2023-04-28T13:13:30Z INFO StatefulSet is already up-to-date, not updating. {"controller": "statefulset", "controllerGroup": "apps", "controllerKind": "StatefulSet", "StatefulSet": {"name":"my-agent","namespace":"agent"}, "namespace": "agent", "name": "my-agent", "reconcileID": "10419f20-a4c9-45d4-a16f-406866b7fc05", "namespacedname": "agent/my-agent", "kind": "StatefulSet", "err": "no new version (current: \"v12.2.3\", next: \"v12.2.3\")"}

Troubleshooting

Manually running an update

If the agent is not automatically updated, you can:

Invoke manually the updater and look at its logs.

sudo teleport-upgrade run

Consult the teleport-kube-agent-updater logs:

kubectl logs <your-agent-release>-updater
Note

The Kubernetes updater responds to events, or is woken up every 30 minutes. If you don't want to wait until the next reconciliation, you can trigger an event.

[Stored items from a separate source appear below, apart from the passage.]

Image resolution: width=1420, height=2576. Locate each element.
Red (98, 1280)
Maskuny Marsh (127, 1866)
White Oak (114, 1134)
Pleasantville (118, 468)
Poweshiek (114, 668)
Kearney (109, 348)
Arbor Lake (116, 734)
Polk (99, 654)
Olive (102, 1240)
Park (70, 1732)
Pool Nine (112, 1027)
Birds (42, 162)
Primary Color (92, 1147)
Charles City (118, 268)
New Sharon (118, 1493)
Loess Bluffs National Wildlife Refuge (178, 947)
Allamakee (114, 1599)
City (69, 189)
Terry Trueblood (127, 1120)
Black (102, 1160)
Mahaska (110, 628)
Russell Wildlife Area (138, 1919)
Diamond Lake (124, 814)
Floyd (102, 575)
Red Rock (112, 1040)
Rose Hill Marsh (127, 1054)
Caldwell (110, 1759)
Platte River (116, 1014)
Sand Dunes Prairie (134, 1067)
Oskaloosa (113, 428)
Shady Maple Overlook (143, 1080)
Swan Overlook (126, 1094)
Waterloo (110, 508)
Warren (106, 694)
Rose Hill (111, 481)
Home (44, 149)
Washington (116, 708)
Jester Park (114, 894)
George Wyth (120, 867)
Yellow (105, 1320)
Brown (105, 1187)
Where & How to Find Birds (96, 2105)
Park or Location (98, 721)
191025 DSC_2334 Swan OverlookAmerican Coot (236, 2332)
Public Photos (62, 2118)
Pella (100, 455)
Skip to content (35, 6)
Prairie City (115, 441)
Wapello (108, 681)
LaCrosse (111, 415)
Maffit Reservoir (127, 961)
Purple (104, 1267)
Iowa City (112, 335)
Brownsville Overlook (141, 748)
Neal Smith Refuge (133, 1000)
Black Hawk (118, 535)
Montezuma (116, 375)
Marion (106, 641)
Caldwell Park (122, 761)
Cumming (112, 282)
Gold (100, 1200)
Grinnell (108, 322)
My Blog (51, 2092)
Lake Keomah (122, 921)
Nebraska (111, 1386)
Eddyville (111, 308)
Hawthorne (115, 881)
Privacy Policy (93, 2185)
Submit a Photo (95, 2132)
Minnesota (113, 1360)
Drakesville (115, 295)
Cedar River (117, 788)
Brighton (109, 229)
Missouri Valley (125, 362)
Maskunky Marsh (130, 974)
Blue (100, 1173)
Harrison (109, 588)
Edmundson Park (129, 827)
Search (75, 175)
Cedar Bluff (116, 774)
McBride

Any deployment update will send an event, so the updater can be triggered by annotating the resource:

kubectl annotate statefulset/<your-agent-release> 'debug.teleport.dev/trigger-event=1'

Suspending automatic updates

You can suspend automatic updates for an agent:

Disable the systemd timer:

sudo systemctl disable --now teleport-upgrade.timer

To enable and start the systemd timer after suspending:

sudo systemctl enable --now teleport-upgrade.timer

Annotate the agent deployment with teleport.dev/skipreconcile: "true". Either by setting the annotations.deployment value in Helm, or by patching the deployment directly with kubectl.